I have mentioned our work on advanced lower-emissions energy technologies in recent posts about ExxonMobil’s climate research. One of the most promising examples is in the area of biofuels. I have asked Vijay Swarup, vice president of ExxonMobil Research and Engineering Company, to give some perspective on the state of this research and ExxonMobil’s commitment to it. ~Ken
When we refer to biofuels, we are talking about taking algae or plants that are growing today and chemically or biologically turning them into things you can put in your gas tank. The biofuels used around the world today are largely derived from sugary crops like sugar cane and corn to make ethanol, or from vegetable oils like soy to make biodiesel.
We think our work with algae offers some of the greatest promise for next-generation biofuels, which is why ExxonMobil has committed hundreds of millions of dollars to algae research. Algae represents a big improvement over the current sources for several reasons:
- Unlike making ethanol and biodiesel, producing algae doesn’t compete with sources of food, rendering the food-vs.-fuel quandary a moot point.
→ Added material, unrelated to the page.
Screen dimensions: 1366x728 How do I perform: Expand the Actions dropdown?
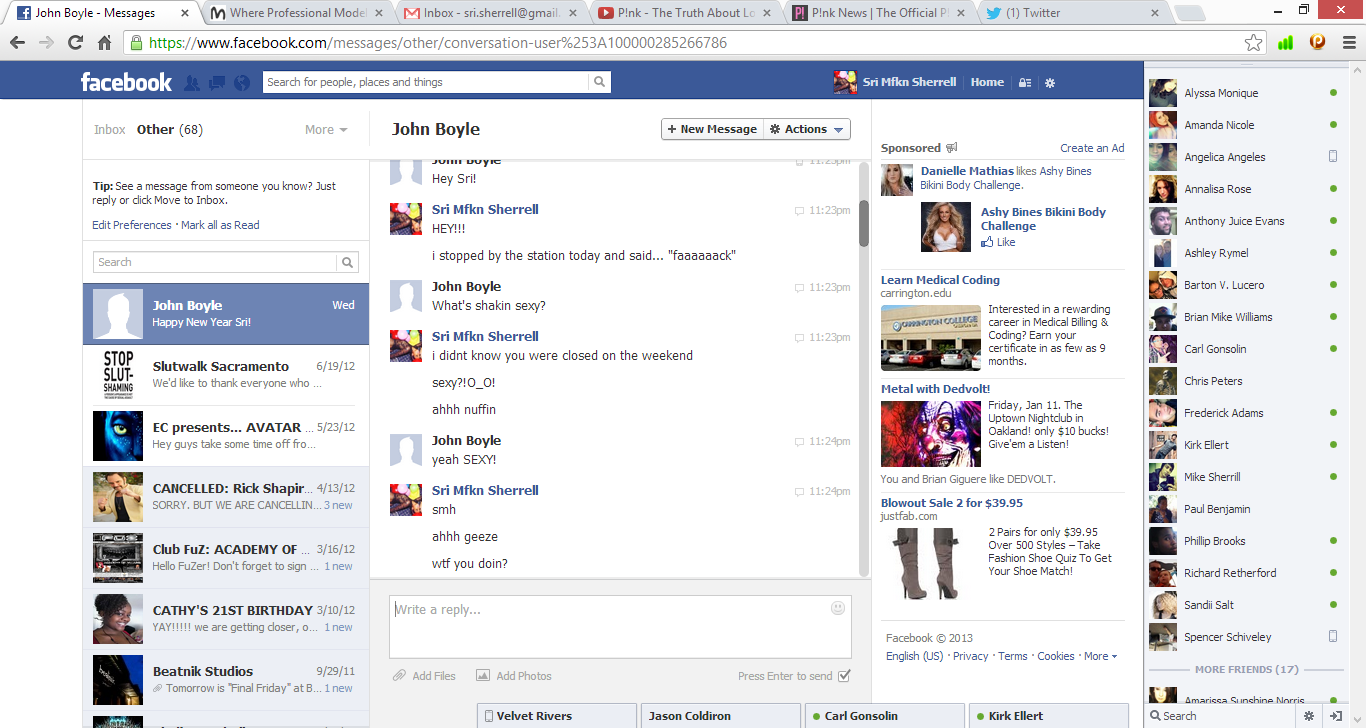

- Since algae can be produced in brackish water, including seawater, its production won’t strain freshwater resources the way ethanol does.
- Algae consume CO2, and on a life-cycle basis have a much lower emissions profile than corn ethanol given the energy used to make fertilizer, distill the ethanol, and to farm and transport the latter.
- Algae can yield more biofuel per acre than plant-based biofuels – currently 1,500 gallons of fuel per acre, per year. That’s almost five times more fuel per acre than from sugar cane or corn.
Algae effectively take energy from sunlight and they grow with carbon taken from CO2. If developed the right way, algae can produce lipids – a.k.a fats – that are very close in characteristic to the crude oil currently processed in refineries. You might say our job is to act a bit like Richard Simmons and get the algae to “sweat” the oil out, and to do so at a large enough scale to make a difference.
If we are able to do this, we will be capable of producing a raw material that can be processed in the existing refining and distribution system – and with fewer emissions all along the chain. Ethanol, by contrast, corrodes and degrades the pipes and other infrastructure currently in use, which adds great cost and complexity to the biofuels equation.
If you think about it, the oil and natural gas we get out of the ground today are actually just really old algae, pressurized over millions of years. What we want to do is apply our scientific know-how to speeding-up that process.
There are quite a few challenges, of course. We have to figure a way to get the algae to grow at the rate we want, which requires a fundamental understanding of photosynthesis. That means figuring out the right temperature, the right amount of sunlight, and a host of other variables. And then we have to figure out how to scale this up from the laboratory to the marketplace.
We’re working with a number of top partners on this challenge. One is Synthetic Genomics, led by a team of scientists that helped map the human genome. Since algae are difficult to modify genetically, we hope to leverage their expertise to solve the puzzle.
Collaboration with researchers at the Colorado School of Mines and Michigan State University, meanwhile, aims at perfecting photosynthesis in order to make algae grow better. And we are partnering with Iowa State and Northwestern to investigate biofuels possibilities from non-algae, non-food sources (like agricultural waste) as well.
Our challenge at ExxonMobil is to help meet the world’s growing demand for energy, while doing so in ways that reduce emissions and protect the environment. An integrated set of solutions will be required to increase efficiency, expand supplies, and mitigate emissions. Finding those solutions is difficult work. But it’s also exciting work, rewarding work. All of us at ExxonMobil are proud to be part of it.